Monday, September 30, 2013

In Which I Envy the Fender and More



I’m following with some interest the blog written by two young bikers who are pedaling from Paraguay through Argentina to the tip of South America.

I hope they write a book about the trip and call it “The Bicycle Diaries.”

Anyway, Paraguayan TV included them in a report, which I find interesting on several levels:
  • I have trouble following the Spanish, even when a gringo is speaking slowly. My Spanish skills are clearly very rusty, like a chain left in the rain with no lube. I may have to take an MMU Spanish class soon. I’ll come back later with a dictionary and see what I can make of this.
  •  I envy the home-made fender. Francis had a back fender, which I had to remove due to installing a back rack. Fenders on bikes, for some reason, are a bit rare in the U.S.A., mostly, I think, because for Gringos, bikes are toys. Where they are transport, such as in the U.K., they have fenders. In Paraguay, I suppose fenders are necessary just to keep from being caked with red road dust. Anyway, I like how the pretty fender (there, I was able to translate something) features in the TV report.
  • I don’t envy the bikers riding on Paraguayan roads.
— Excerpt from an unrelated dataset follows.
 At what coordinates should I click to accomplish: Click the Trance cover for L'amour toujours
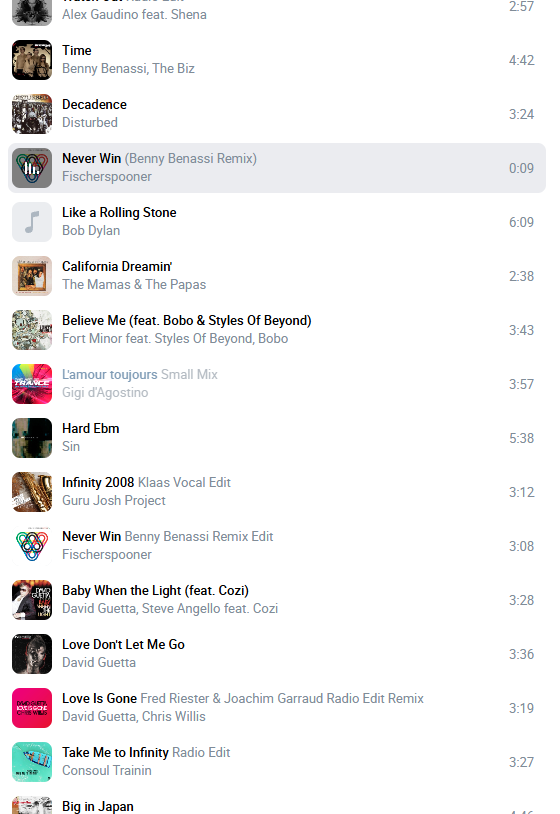click(x=32, y=384)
Check out the nature of a Paraguayan “highway” in the TV report. Granted, there are many paved roads—on my own trip to Paraguay this summer, practically everywhere I went was on cobbles or blacktop—but this kind of road is not unusual and many towns cannot be reached by anything other than dirt paths that are impassible in rain.
Carry on, brave bikers. I wish I could ride to the tip with you—it seems like the adventure of a lifetime. And I definitely felt a kinship with biker number two, who spoke “un poco” Spanish.